Copy the entries from the start down through the line with "click(x=1411, y=131)", swapping every "Screen dimensions" for "Screen size" and leaving everything else unchanged.

------------------------

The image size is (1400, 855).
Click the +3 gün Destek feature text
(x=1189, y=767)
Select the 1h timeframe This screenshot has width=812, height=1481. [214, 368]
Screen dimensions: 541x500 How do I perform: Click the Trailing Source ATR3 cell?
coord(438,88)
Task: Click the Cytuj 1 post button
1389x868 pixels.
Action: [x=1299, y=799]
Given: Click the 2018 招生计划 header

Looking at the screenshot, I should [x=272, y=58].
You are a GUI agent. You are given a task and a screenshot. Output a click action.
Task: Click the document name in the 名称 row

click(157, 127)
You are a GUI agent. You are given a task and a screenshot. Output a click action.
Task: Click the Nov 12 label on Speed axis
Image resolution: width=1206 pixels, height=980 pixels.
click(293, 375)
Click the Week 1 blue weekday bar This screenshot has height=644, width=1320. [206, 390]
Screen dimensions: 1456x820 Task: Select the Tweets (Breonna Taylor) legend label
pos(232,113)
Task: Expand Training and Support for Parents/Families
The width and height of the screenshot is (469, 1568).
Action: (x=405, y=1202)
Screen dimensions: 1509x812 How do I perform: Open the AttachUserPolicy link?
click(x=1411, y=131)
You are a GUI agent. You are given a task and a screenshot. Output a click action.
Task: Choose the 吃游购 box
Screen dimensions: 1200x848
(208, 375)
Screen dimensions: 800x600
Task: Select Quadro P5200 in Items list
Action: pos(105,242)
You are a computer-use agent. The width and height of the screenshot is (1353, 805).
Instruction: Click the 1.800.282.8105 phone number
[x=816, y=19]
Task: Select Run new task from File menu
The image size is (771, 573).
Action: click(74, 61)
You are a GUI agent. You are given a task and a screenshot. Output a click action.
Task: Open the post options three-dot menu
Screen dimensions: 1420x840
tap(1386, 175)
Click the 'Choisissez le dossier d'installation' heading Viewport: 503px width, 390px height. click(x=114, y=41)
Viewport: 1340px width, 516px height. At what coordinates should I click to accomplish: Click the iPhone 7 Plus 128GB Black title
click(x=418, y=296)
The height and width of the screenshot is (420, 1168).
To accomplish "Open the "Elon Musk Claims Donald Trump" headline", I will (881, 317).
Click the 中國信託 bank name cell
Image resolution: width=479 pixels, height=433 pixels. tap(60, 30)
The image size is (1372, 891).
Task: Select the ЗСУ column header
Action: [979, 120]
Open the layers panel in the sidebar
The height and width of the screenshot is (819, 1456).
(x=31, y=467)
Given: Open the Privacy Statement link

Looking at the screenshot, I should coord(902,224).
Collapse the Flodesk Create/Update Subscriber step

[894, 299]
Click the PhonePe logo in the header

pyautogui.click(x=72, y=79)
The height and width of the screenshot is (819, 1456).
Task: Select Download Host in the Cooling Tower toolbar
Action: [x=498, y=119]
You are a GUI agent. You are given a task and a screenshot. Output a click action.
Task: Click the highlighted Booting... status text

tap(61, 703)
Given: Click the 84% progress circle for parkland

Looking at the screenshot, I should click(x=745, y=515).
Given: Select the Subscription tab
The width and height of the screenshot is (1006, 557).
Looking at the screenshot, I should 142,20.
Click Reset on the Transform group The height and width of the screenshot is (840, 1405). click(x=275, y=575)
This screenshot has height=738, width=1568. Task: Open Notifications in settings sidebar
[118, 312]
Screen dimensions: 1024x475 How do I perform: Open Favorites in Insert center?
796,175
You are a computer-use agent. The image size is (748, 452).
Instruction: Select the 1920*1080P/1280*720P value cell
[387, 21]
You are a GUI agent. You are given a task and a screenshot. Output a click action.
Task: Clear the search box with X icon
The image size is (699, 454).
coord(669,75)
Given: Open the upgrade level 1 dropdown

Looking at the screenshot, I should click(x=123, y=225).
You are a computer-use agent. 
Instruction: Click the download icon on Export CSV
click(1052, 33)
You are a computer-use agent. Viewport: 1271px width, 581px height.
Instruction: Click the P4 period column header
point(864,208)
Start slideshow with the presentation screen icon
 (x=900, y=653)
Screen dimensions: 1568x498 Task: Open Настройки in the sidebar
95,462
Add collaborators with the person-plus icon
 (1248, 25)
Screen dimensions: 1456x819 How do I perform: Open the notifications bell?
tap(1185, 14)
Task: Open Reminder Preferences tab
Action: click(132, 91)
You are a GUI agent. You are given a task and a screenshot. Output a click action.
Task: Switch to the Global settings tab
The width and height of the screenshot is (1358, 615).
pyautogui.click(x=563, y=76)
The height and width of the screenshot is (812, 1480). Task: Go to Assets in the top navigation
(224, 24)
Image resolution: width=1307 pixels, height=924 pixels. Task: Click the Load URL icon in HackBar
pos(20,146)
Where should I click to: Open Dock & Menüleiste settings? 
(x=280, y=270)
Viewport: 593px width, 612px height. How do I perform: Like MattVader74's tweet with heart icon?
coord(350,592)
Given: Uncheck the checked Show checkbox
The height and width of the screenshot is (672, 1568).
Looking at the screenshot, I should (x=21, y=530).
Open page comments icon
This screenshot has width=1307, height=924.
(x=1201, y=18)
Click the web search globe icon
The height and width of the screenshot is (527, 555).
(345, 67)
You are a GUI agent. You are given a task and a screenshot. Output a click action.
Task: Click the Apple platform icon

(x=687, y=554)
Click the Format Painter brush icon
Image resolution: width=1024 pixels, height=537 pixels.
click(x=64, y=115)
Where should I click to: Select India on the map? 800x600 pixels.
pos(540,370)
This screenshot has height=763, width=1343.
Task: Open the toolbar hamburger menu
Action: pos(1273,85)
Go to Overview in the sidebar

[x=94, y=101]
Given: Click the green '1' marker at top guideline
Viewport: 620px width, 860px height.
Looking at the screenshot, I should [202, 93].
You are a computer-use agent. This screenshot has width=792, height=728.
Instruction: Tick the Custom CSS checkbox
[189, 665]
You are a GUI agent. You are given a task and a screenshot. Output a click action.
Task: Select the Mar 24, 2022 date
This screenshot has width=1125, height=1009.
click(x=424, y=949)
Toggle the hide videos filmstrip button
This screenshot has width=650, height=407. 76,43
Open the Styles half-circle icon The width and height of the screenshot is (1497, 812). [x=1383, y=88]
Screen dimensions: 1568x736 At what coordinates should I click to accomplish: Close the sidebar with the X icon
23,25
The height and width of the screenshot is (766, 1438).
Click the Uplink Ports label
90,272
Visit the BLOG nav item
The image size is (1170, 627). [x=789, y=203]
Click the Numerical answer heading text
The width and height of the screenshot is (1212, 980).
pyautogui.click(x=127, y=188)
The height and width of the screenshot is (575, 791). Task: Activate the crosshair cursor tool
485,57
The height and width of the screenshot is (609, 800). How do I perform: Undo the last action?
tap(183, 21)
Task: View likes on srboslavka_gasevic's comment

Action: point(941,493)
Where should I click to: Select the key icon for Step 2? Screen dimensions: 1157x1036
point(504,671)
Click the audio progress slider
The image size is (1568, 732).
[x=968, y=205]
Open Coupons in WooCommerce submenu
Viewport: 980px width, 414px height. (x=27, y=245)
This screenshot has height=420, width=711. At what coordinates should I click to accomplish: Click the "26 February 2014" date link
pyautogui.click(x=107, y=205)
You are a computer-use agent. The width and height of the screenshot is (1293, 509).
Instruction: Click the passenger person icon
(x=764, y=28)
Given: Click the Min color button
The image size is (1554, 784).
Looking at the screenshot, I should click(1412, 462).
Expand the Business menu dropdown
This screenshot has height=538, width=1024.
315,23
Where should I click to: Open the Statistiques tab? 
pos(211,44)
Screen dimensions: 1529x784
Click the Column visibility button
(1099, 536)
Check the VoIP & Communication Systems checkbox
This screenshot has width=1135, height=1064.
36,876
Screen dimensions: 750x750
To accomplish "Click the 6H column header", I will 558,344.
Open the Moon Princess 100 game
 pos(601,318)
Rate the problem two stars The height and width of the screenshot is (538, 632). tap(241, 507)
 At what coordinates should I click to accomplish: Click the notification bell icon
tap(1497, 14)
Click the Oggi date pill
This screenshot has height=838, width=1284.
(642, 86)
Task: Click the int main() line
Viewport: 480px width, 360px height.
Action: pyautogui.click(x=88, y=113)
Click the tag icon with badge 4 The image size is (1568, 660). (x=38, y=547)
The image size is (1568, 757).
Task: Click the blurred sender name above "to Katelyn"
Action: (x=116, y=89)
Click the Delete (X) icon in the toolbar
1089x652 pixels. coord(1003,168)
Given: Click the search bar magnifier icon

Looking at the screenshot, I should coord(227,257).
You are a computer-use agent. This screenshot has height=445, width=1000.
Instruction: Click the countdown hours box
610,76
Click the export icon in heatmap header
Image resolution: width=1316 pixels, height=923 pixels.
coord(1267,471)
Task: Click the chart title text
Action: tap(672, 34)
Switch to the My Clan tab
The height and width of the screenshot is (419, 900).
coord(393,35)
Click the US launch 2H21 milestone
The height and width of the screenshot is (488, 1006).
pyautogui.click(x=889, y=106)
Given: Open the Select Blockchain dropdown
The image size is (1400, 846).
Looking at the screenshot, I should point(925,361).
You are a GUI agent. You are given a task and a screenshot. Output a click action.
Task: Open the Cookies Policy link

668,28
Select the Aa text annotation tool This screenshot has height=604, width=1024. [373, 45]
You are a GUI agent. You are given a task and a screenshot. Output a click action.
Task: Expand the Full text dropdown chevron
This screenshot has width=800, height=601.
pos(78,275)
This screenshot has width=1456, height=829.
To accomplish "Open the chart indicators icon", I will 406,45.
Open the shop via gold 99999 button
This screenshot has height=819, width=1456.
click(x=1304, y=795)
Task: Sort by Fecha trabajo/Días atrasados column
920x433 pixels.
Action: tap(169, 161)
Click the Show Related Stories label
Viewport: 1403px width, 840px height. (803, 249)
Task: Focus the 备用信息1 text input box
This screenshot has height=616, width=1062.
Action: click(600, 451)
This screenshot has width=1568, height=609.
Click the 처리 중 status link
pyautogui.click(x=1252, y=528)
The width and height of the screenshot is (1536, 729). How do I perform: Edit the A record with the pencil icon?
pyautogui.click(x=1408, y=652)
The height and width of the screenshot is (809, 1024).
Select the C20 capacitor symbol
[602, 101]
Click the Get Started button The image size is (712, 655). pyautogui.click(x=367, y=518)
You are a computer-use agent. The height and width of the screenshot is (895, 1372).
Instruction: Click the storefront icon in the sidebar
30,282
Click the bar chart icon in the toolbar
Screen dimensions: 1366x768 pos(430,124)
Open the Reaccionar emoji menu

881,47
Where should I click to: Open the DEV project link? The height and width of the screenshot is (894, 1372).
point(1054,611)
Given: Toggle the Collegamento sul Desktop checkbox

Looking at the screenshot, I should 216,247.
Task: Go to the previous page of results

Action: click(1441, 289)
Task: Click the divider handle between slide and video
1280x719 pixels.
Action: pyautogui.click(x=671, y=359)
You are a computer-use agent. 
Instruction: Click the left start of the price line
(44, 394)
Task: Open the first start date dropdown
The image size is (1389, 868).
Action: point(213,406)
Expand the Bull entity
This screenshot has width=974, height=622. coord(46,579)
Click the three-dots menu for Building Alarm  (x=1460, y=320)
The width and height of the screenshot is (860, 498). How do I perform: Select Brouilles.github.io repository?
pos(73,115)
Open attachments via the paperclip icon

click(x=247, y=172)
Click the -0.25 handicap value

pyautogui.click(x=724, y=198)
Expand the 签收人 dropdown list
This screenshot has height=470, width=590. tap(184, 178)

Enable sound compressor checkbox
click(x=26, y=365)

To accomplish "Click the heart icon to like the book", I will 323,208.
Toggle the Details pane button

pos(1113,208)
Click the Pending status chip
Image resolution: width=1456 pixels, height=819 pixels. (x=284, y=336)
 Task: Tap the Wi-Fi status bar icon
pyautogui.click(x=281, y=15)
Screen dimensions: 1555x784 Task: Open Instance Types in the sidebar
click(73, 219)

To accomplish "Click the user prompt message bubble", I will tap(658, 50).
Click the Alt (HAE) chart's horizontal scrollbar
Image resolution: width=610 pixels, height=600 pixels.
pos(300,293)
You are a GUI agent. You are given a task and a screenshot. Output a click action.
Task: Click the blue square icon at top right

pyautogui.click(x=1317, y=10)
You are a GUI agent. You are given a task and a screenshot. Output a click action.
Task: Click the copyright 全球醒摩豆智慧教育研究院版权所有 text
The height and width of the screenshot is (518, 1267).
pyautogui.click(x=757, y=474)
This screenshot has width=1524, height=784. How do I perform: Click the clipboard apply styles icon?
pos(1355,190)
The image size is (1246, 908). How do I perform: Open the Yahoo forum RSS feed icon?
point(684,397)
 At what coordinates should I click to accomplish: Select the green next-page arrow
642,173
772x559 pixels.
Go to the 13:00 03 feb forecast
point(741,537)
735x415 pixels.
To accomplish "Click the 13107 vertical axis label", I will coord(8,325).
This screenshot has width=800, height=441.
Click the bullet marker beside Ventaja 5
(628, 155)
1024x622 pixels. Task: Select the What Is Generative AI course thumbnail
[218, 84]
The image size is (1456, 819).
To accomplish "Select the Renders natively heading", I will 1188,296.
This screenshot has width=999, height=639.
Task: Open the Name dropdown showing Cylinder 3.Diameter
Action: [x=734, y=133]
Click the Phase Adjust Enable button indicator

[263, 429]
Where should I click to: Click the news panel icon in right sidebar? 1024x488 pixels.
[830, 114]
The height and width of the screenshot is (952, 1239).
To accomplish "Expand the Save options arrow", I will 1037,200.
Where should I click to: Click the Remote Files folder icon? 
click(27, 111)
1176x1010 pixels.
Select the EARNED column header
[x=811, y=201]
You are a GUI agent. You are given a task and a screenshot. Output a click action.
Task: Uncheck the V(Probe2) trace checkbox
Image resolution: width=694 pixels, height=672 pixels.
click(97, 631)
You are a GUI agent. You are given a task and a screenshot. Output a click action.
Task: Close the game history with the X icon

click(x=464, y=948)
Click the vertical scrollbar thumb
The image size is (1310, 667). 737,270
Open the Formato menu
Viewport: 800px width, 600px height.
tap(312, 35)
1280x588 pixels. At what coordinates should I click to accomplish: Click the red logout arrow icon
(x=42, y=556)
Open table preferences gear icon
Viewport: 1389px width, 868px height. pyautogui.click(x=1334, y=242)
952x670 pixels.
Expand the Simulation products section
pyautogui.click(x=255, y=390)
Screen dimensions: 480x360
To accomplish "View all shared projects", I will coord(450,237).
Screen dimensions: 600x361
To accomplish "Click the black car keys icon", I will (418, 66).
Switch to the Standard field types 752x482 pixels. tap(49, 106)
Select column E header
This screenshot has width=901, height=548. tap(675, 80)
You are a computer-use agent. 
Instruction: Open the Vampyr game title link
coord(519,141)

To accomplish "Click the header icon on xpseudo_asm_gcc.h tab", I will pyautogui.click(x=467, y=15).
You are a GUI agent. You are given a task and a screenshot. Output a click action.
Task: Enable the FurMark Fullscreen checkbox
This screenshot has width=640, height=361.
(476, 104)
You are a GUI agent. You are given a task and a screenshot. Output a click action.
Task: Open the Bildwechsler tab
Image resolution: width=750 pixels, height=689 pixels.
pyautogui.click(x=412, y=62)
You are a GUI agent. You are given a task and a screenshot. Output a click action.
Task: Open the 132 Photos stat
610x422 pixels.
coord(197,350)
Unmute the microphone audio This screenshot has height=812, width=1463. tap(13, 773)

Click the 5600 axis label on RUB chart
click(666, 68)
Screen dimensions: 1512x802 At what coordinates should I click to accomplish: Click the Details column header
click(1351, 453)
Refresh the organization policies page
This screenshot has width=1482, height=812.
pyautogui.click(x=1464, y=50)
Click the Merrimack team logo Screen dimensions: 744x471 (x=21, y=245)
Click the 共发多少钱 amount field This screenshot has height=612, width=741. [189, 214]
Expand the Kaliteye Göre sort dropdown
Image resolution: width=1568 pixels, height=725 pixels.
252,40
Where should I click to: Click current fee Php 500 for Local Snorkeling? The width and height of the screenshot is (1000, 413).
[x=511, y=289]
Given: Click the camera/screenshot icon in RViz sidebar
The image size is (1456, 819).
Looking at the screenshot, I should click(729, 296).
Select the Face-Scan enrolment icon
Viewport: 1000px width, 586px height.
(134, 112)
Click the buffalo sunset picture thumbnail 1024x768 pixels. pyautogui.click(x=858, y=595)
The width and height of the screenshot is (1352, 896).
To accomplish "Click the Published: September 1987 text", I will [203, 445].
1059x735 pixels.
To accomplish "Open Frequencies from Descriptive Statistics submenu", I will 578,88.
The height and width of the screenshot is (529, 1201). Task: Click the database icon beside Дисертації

------------------------

§ **FULL SOLUTION**:
The image size is (1400, 855).
Click the +3 gün Destek feature text
(x=1189, y=767)
Select the 1h timeframe This screenshot has width=812, height=1481. [214, 368]
Screen size: 541x500 How do I perform: Click the Trailing Source ATR3 cell?
coord(438,88)
Task: Click the Cytuj 1 post button
1389x868 pixels.
Action: [x=1299, y=799]
Given: Click the 2018 招生计划 header

Looking at the screenshot, I should [x=272, y=58].
You are a GUI agent. You are given a task and a screenshot. Output a click action.
Task: Click the document name in the 名称 row

click(157, 127)
You are a GUI agent. You are given a task and a screenshot. Output a click action.
Task: Click the Nov 12 label on Speed axis
Image resolution: width=1206 pixels, height=980 pixels.
click(293, 375)
Click the Week 1 blue weekday bar This screenshot has height=644, width=1320. [206, 390]
Screen size: 1456x820 Task: Select the Tweets (Breonna Taylor) legend label
pos(232,113)
Task: Expand Training and Support for Parents/Families
The width and height of the screenshot is (469, 1568).
Action: (x=405, y=1202)
Screen size: 1509x812 How do I perform: Open the AttachUserPolicy link?
click(x=1411, y=131)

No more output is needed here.